### Problem statement
Look through the records below for the line with "Instruction: Select the" and the line with "Select the Bảng", then return those lines and all lines between, exactly.

(Saved data entries)

===

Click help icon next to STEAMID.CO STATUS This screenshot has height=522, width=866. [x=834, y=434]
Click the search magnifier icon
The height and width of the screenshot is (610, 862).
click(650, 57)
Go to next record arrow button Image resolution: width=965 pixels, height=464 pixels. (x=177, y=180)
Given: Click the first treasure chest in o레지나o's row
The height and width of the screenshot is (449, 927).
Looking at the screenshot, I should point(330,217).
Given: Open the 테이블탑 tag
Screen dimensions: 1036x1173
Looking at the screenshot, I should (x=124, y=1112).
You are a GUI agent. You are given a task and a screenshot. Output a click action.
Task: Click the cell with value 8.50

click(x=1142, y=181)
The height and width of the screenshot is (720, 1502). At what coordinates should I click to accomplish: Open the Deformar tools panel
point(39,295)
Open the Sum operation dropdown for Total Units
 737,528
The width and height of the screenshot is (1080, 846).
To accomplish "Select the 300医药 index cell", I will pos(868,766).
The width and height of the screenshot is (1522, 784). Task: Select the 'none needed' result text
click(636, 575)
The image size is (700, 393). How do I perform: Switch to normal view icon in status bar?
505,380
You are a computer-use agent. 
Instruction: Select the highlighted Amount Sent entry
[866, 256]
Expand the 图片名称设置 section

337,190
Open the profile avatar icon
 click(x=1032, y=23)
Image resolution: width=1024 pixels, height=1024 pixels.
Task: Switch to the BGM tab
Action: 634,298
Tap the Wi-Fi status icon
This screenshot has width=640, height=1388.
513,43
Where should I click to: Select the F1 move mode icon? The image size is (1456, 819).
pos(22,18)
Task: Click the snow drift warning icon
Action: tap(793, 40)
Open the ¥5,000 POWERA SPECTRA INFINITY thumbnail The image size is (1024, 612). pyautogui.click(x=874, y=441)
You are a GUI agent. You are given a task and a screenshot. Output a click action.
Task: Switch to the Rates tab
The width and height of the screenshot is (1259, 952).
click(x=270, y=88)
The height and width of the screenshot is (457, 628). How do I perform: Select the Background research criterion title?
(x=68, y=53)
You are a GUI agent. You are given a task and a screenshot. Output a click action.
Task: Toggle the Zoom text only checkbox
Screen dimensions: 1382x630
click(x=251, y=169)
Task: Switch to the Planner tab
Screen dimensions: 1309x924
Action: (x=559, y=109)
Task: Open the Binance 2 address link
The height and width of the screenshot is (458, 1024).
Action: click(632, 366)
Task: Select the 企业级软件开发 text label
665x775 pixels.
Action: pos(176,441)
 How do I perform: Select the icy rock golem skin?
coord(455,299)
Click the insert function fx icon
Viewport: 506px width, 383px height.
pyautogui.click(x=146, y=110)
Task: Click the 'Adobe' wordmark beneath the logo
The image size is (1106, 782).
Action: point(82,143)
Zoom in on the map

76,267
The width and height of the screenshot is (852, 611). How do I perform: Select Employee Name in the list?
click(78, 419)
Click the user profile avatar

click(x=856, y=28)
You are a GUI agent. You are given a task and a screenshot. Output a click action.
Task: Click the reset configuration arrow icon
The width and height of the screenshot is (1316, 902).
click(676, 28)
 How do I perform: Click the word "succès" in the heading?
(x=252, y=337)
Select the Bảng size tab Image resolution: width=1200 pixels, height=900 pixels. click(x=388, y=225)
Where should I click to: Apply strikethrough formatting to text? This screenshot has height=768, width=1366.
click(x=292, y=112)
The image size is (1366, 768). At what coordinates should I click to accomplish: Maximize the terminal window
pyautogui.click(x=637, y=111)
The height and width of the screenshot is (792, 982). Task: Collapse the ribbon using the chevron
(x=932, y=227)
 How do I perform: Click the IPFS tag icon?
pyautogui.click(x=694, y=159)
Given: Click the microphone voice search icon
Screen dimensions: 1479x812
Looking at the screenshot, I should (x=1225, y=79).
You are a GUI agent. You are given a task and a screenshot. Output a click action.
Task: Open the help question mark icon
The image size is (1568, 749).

===

### Response
Instruction: Select the highlighted Amount Sent entry
[866, 256]
Expand the 图片名称设置 section

337,190
Open the profile avatar icon
 click(x=1032, y=23)
Image resolution: width=1024 pixels, height=1024 pixels.
Task: Switch to the BGM tab
Action: 634,298
Tap the Wi-Fi status icon
This screenshot has width=640, height=1388.
513,43
Where should I click to: Select the F1 move mode icon? The image size is (1456, 819).
pos(22,18)
Task: Click the snow drift warning icon
Action: tap(793, 40)
Open the ¥5,000 POWERA SPECTRA INFINITY thumbnail The image size is (1024, 612). pyautogui.click(x=874, y=441)
You are a GUI agent. You are given a task and a screenshot. Output a click action.
Task: Switch to the Rates tab
The width and height of the screenshot is (1259, 952).
click(x=270, y=88)
The height and width of the screenshot is (457, 628). How do I perform: Select the Background research criterion title?
(x=68, y=53)
You are a GUI agent. You are given a task and a screenshot. Output a click action.
Task: Toggle the Zoom text only checkbox
Screen dimensions: 1382x630
click(x=251, y=169)
Task: Switch to the Planner tab
Screen dimensions: 1309x924
Action: (x=559, y=109)
Task: Open the Binance 2 address link
The height and width of the screenshot is (458, 1024).
Action: click(632, 366)
Task: Select the 企业级软件开发 text label
665x775 pixels.
Action: pos(176,441)
 How do I perform: Select the icy rock golem skin?
coord(455,299)
Click the insert function fx icon
Viewport: 506px width, 383px height.
pyautogui.click(x=146, y=110)
Task: Click the 'Adobe' wordmark beneath the logo
The image size is (1106, 782).
Action: point(82,143)
Zoom in on the map

76,267
The width and height of the screenshot is (852, 611). How do I perform: Select Employee Name in the list?
click(78, 419)
Click the user profile avatar

click(x=856, y=28)
You are a GUI agent. You are given a task and a screenshot. Output a click action.
Task: Click the reset configuration arrow icon
The width and height of the screenshot is (1316, 902).
click(676, 28)
 How do I perform: Click the word "succès" in the heading?
(x=252, y=337)
Select the Bảng size tab Image resolution: width=1200 pixels, height=900 pixels. click(x=388, y=225)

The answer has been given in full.